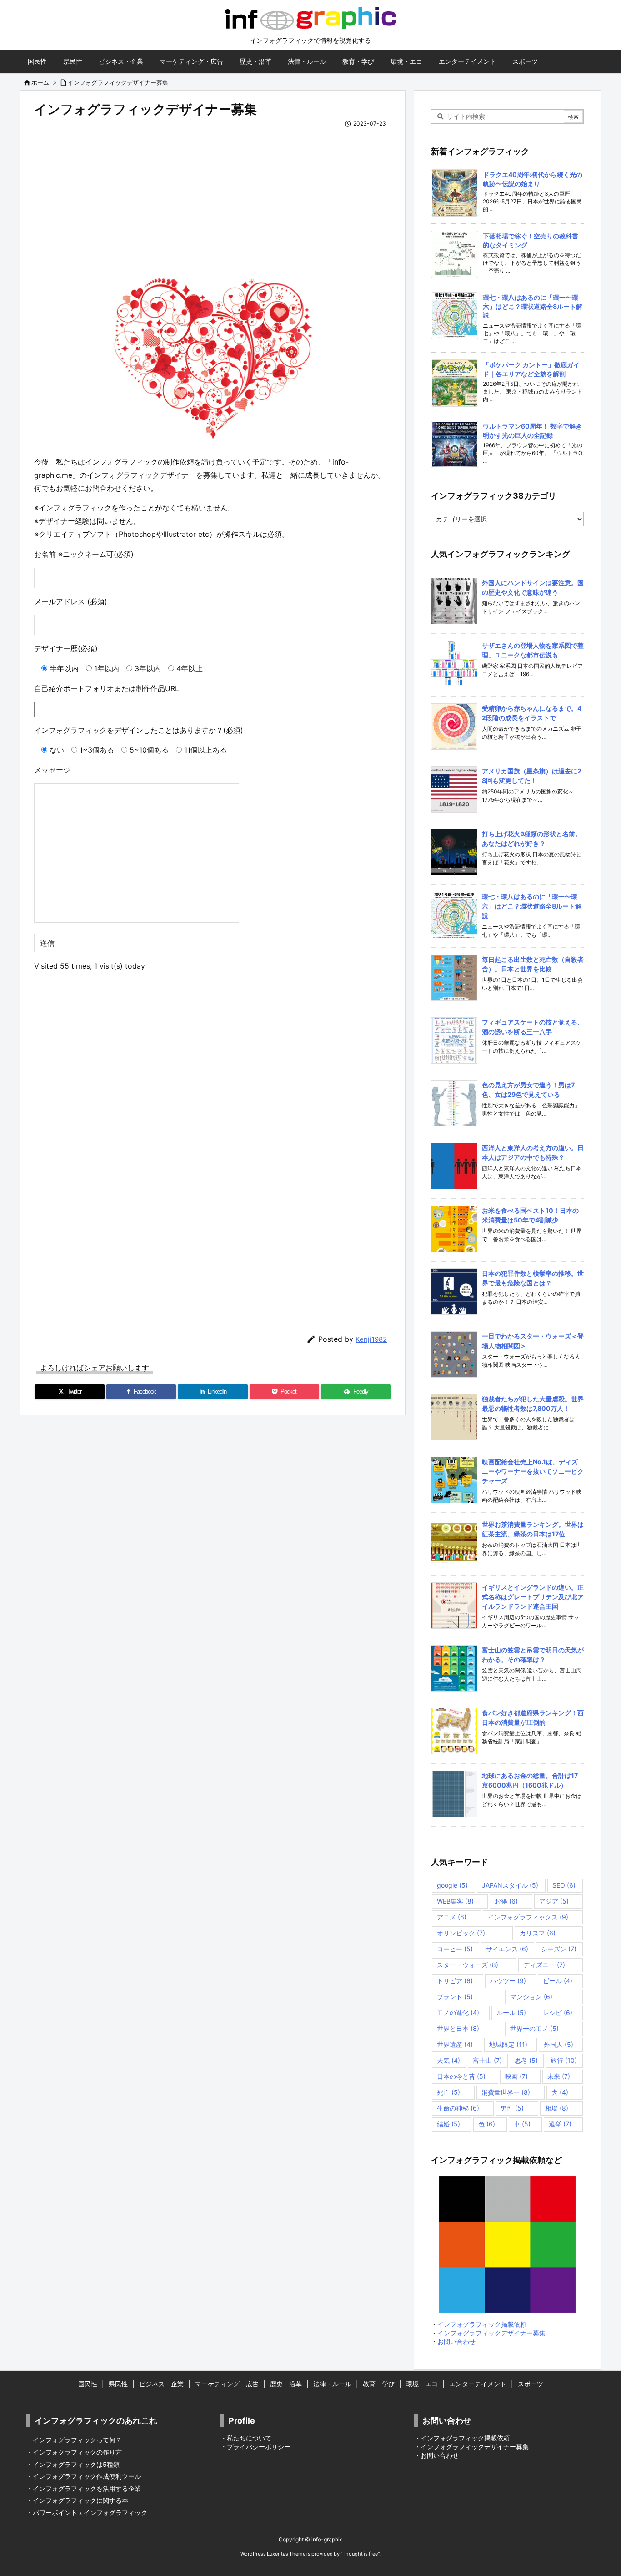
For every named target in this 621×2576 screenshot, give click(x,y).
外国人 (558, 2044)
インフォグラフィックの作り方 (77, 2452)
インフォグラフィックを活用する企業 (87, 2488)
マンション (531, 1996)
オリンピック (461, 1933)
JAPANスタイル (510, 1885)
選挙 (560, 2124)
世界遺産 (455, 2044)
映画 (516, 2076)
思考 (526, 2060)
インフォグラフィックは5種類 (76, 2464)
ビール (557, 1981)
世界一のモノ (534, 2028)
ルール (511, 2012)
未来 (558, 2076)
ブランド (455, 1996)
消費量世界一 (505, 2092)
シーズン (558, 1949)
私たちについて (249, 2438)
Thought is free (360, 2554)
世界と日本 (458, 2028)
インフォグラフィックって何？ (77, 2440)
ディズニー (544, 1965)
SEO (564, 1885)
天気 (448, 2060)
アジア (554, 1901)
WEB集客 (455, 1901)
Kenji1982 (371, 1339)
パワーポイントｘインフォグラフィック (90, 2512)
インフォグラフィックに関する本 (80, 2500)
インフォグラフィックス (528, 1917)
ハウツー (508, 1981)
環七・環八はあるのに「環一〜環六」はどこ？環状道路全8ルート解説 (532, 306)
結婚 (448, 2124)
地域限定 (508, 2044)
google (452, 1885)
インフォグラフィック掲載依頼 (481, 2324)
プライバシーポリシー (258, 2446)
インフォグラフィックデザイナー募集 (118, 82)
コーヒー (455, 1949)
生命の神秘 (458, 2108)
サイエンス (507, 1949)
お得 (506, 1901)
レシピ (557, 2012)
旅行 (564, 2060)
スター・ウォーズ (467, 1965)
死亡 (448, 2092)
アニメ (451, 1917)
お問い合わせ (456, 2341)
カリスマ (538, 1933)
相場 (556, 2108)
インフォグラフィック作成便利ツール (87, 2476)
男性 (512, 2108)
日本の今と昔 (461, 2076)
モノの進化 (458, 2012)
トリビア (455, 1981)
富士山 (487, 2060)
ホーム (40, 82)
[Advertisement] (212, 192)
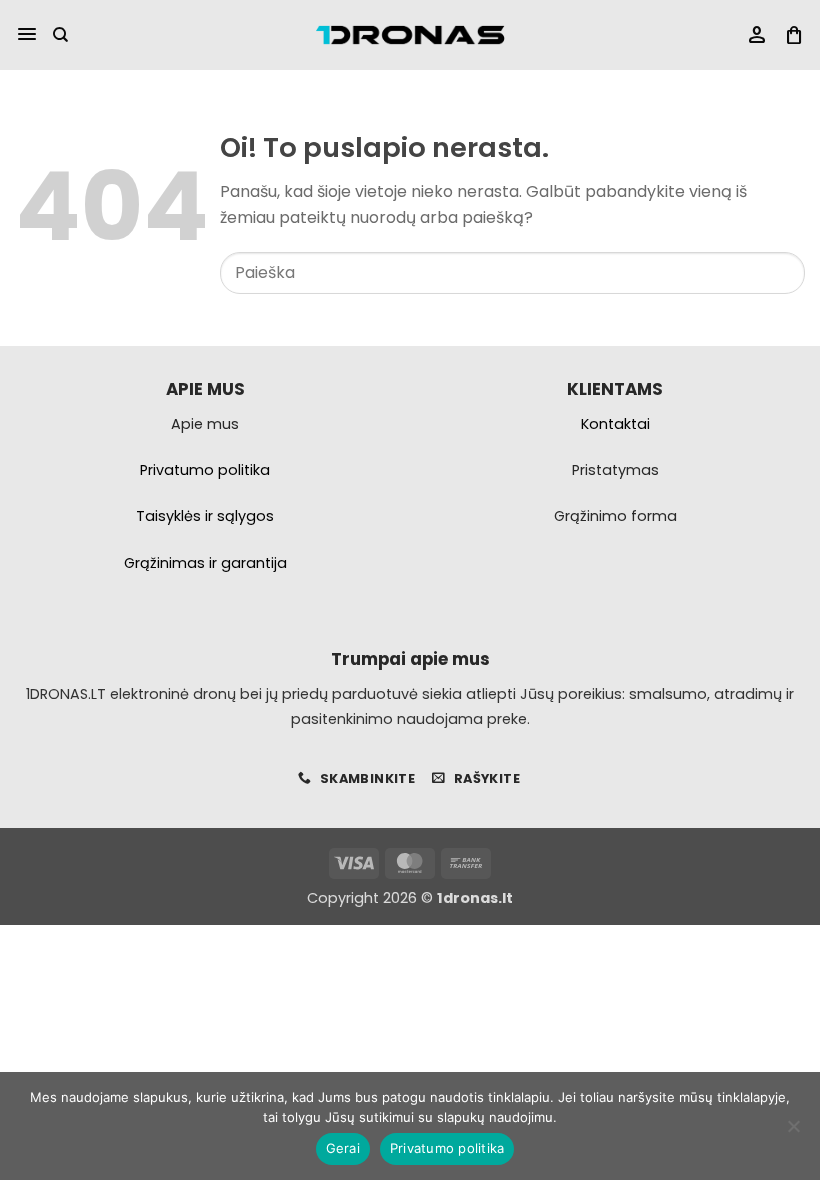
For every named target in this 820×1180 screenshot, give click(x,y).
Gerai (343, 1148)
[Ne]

══════════════════════════════

Exercise goal:
Exactly as they stand, retype all the entries, but omit the pictures.

Solution below:
For every named target in this 621×2576 screenshot, give click(x,y).
外国人 (558, 2044)
インフォグラフィックの作り方 (77, 2452)
インフォグラフィックを活用する企業 (87, 2488)
マンション (531, 1996)
オリンピック (461, 1933)
JAPANスタイル (510, 1885)
選挙 (560, 2124)
世界遺産 (455, 2044)
映画 (516, 2076)
思考 (526, 2060)
インフォグラフィックは5種類 (76, 2464)
ビール (557, 1981)
世界一のモノ (534, 2028)
ルール (511, 2012)
未来 (558, 2076)
ブランド (455, 1996)
消費量世界一 (505, 2092)
シーズン (558, 1949)
私たちについて (249, 2438)
Thought is free (360, 2554)
世界と日本 (458, 2028)
インフォグラフィックって何？ (77, 2440)
ディズニー (544, 1965)
SEO (564, 1885)
天気 (448, 2060)
アジア (554, 1901)
WEB集客 (455, 1901)
Kenji1982 (371, 1339)
パワーポイントｘインフォグラフィック (90, 2512)
インフォグラフィックに関する本 (80, 2500)
インフォグラフィックス (528, 1917)
ハウツー (508, 1981)
環七・環八はあるのに「環一〜環六」はどこ？環状道路全8ルート解説 (532, 306)
結婚 (448, 2124)
地域限定 (508, 2044)
google (452, 1885)
インフォグラフィック掲載依頼 (481, 2324)
プライバシーポリシー (258, 2446)
インフォグラフィックデザイナー募集 (118, 82)
コーヒー (455, 1949)
生命の神秘 (458, 2108)
サイエンス (507, 1949)
お得 (506, 1901)
レシピ (557, 2012)
旅行 (564, 2060)
スター・ウォーズ (467, 1965)
死亡 (448, 2092)
アニメ (451, 1917)
お問い合わせ (456, 2341)
カリスマ (538, 1933)
相場 (556, 2108)
インフォグラフィック作成便利ツール (87, 2476)
男性 (512, 2108)
日本の今と昔 (461, 2076)
モノの進化 (458, 2012)
トリビア (455, 1981)
富士山 (487, 2060)
ホーム (40, 82)
[Advertisement] (212, 192)
For every named target in this 820×1180 screenshot, give click(x,y).
Gerai (343, 1148)
[Ne]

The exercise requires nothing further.